Elle avait horreur d'avoir tort. Alexander reprit un sourire.

— Parle-moi de Chess.

— Je l'ai vu en rêve. J'ai rêvé de notre première rencontre. Il n'est pas perdu, il est tout près.

— Tu as son nom ? Parce que chercher Chess, c'est pas... C'est pas très intuitif.

— Spencer.

— Spencer comme ton collègue ? Genre le médecin qui a des problèmes de sociabilité ?

— Tout le monde a des problèmes de sociabilité.

— Pas moi.

Mai lâcha la main d'Alexander avec agacement. Il était vraiment qu'un con, mais il restait son ami.

— Et donc ? Tu vas lui expliquer comment s'il ne se souvient pas de toi ?

— Techniquement, il se souvient de tout... Il ne m'a juste pas reconnu.

— C'est vrai que ça change d'une boutonneuse.

— Eh, je t'emmerde. J'étais belle quand j'étais petite.

— Et tu l'es encore.

— Bof quoi, on dirait juste qu'un éléphant s'est chié dessus.

— Mai. Dit Alexander sévèrement.

— Je vais aller voir un psy.

— Je pense aussi que ça te fera du bien de parler à quelqu'un d'autre.

— Sans doute, mais je sais pas... Je me confie rarement à toi, alors si c'est pour me confier à une inconnue.

— Tu blablates pire qu'une de mes grand-mères. Je suis sûr que tu pourras parler de tes nombreux traumas.

— Touché.

Un médecin toqua et ouvrit la porte sans avoir la peine de regarder Mai.

— Vous pourrez sortir ce soir. Dit-il avant de repartir.

— Euh ? Je vais aller demander à un médecin si tu peux réellement sortir ce soir, je ne voudrais pas prendre le risque. Annonça Alexander.

Mai hocha la tête pour affirmer un oui, puis son ami s'en alla pour revenir cinq minutes après. Il resta debout devant la porte.

— Tu sors bien ce soir. Je viendrais te chercher après la fermeture de la bibliothèque.

— D'accord.

Cette fois-ci, il s'en alla pour ne pas revenir pendant un certain temps. Mai était de nouveau seule, elle ne s'attendait pas à un silence de mort, même si elle entendait quelques voix à l'extérieur de sa chambre. Elle s'affala sur le lit en espérant que la douleur s'en aille. Elle ne voulait pas dormir, elle avait trop peur de se souvenir de son attaque et de revoir le visage de son agresseur. Elle voulait aussi pleurer, mais aucune larme ne voulait descendre, étant bloquée par la colère. Elle se sentait en colère contre tout le monde parce que personne n'avait daigné la croire, après tout, ses théories avaient peu de sens...

***

     Elle n'avait pas de T-shirt propre, alors elle se retrouvait avec celui ensanglanté.
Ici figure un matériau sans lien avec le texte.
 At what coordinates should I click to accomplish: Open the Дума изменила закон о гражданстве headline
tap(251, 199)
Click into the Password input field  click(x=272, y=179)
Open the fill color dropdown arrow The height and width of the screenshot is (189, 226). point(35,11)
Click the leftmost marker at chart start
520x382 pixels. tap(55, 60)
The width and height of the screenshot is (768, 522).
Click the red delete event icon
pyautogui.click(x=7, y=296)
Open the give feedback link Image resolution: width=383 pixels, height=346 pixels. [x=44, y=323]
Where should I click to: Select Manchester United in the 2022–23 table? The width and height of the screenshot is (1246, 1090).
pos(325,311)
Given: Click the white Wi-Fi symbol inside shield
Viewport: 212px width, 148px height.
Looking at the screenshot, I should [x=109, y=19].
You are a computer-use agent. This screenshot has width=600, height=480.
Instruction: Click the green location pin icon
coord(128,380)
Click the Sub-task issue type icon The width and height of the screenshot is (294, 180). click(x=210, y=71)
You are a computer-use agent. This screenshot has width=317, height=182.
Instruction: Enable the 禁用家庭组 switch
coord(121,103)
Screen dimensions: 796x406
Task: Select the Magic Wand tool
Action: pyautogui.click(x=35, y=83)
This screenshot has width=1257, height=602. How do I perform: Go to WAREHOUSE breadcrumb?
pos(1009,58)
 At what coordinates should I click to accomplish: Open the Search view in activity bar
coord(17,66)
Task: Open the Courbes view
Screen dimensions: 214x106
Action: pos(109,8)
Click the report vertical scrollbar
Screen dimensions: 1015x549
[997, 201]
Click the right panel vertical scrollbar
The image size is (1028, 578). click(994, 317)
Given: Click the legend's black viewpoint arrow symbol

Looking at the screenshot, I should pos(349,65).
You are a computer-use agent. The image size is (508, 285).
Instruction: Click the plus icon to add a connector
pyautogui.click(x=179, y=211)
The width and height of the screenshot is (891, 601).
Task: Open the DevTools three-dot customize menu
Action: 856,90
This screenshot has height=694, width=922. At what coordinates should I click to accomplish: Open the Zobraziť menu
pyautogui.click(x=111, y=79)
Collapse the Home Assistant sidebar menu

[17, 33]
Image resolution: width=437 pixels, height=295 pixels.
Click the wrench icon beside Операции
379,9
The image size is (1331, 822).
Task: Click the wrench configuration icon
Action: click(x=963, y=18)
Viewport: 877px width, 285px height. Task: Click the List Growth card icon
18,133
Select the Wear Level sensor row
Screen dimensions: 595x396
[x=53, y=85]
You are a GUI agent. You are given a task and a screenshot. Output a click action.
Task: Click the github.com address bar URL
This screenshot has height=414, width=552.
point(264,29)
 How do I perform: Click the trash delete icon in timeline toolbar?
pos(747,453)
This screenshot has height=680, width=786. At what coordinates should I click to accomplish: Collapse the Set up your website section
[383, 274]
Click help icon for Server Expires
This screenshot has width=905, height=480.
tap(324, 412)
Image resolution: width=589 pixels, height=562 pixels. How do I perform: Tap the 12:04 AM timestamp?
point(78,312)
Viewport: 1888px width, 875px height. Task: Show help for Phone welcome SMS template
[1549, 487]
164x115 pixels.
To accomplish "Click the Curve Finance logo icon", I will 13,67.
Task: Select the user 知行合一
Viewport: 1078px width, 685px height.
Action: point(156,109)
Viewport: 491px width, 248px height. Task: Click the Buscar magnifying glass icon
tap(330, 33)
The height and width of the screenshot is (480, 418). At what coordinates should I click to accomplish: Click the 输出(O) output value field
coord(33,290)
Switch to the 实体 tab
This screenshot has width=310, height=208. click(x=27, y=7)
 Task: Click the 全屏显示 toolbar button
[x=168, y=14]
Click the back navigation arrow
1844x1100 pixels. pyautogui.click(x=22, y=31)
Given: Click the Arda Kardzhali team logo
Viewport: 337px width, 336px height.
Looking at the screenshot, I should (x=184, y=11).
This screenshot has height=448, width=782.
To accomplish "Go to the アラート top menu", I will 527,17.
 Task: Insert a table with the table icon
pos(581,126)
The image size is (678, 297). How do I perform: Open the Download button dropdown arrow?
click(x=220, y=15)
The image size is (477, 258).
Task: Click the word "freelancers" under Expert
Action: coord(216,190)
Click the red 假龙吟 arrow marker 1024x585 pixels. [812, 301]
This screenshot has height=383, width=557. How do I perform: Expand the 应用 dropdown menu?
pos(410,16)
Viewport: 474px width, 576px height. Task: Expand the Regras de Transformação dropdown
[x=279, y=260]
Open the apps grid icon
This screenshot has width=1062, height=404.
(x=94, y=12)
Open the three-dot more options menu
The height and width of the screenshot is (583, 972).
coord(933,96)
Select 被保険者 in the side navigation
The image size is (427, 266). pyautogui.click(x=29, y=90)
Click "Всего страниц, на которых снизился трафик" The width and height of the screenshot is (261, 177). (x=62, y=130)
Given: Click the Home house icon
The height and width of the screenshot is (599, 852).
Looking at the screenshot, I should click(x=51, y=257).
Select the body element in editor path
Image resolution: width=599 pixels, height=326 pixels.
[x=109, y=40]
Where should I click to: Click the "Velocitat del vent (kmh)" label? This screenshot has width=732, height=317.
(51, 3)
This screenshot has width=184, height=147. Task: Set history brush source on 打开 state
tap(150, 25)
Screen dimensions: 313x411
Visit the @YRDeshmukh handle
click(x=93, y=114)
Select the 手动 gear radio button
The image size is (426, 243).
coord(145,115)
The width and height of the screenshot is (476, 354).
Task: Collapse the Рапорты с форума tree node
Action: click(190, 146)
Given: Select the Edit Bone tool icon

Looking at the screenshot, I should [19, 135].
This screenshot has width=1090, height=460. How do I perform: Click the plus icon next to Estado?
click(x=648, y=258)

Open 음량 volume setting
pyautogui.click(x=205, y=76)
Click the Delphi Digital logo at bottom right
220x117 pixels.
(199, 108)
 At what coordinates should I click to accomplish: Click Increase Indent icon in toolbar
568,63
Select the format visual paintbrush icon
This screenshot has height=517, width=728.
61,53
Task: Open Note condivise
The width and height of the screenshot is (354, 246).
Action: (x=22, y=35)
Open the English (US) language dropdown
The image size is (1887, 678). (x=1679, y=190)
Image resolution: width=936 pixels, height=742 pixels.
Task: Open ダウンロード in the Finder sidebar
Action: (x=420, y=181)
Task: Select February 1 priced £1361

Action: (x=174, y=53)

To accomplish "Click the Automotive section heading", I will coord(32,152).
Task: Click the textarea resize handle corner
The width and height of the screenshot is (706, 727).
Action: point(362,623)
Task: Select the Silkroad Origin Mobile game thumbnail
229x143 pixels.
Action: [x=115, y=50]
Elle avait exactement les mêmes vêtements lors de son agression. Elle attendit Alexander dehors, même s'il commençait à faire froid. Il arriva seulement quelques minutes après. Il n'était pas en retard, mais pas à l'avance non plus. Alexander l'invita à rentrer, ce qu'elle fit. Sur la route, seule la radio tournée, personne n'osa discuter, puis ils s'arrêtèrent à un feu rouge. Alexander décida que c'était le bon moment.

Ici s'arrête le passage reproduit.